December 17, 2020
Dagoucin’s story for today is a condemnation of jealousy, as a perfect friendship between two men who have been friends since childhood and hold all property in common falls apart when one friend marries and comes to suspect the other of desiring his wife. Learning of his friend’s suspicions, the unmarried man condemns dishonesty even more than jealousy, telling him that jealousy is forgivable, since it is a passion as impossible to control as love itself, and that the real treachery lies in hiding this “sickness” from his friend. “I urge you,” he says, “to tell me if you have the slightest suspicion, so that I may set the matter right and so that we do not permit our friendship to be destroyed for the sake of a woman.” The married man promises to be honest with him from then forth, but he fails. Concealed, his jealousy continues to grow, becoming a festering “disease” that turns into hatred and destroys the men’s friendship. The two divide their hearts and their belongings, and, out of anger, the unmarried man ends up sleeping with his former friend’s wife, fulfilling his ill-founded suspicions.

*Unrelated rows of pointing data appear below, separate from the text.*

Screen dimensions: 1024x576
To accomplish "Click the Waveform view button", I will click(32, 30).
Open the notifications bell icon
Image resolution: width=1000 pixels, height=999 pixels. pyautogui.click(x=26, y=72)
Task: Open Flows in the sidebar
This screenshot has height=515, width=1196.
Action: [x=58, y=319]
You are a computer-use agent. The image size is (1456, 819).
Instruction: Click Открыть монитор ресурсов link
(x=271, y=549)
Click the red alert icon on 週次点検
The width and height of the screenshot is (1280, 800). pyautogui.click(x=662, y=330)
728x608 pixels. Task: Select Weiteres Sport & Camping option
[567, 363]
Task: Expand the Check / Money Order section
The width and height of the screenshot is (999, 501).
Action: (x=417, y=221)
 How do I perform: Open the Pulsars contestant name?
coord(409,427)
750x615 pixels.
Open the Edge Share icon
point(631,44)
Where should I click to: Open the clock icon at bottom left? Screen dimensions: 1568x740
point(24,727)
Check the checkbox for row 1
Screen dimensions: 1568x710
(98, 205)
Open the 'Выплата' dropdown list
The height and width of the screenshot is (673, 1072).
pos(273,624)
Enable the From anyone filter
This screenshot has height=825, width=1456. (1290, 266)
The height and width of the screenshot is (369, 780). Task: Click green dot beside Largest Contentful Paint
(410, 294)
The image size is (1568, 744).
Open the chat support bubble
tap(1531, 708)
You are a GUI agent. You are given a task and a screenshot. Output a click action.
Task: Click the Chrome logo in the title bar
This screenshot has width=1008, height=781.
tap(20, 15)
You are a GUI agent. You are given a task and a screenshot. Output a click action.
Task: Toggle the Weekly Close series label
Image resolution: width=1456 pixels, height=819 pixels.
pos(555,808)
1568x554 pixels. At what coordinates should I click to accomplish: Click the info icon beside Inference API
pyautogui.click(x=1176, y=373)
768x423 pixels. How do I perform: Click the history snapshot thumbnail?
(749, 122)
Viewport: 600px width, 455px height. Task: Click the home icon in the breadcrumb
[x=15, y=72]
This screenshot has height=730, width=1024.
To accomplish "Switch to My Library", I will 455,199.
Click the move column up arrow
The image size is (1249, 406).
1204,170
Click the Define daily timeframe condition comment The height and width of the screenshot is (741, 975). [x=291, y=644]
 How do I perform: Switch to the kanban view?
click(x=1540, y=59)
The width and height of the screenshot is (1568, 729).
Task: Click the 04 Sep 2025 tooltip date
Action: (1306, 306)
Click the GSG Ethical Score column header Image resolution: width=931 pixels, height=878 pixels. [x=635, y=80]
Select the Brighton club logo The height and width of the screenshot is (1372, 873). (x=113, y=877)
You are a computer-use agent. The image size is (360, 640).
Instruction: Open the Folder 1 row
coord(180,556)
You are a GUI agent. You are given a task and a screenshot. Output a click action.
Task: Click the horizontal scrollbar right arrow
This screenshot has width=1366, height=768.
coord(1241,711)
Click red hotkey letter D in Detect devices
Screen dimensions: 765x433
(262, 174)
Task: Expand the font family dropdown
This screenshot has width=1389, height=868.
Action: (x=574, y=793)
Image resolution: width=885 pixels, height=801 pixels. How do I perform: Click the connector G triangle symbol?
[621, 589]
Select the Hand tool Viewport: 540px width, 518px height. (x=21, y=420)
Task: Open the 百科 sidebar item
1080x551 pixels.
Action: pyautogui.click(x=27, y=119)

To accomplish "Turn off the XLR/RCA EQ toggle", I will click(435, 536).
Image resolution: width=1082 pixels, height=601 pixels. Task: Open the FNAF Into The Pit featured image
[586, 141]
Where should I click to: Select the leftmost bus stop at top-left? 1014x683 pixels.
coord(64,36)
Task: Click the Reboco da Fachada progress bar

Many of the tales in the Heptameron take place in western and southwestern France, regions that Marguerite de Navarre knew well. The former county of Perche, near which this story is set, is about a hundred miles west of Paris, on the modern-day border of Normandy. It was incorporated into the French kingdom at the death of the Duke of Alençon (Marguerite’s first husband) in 1525. Consisting largely of farmland and forests, it has given its name to the draft horses known as percherons.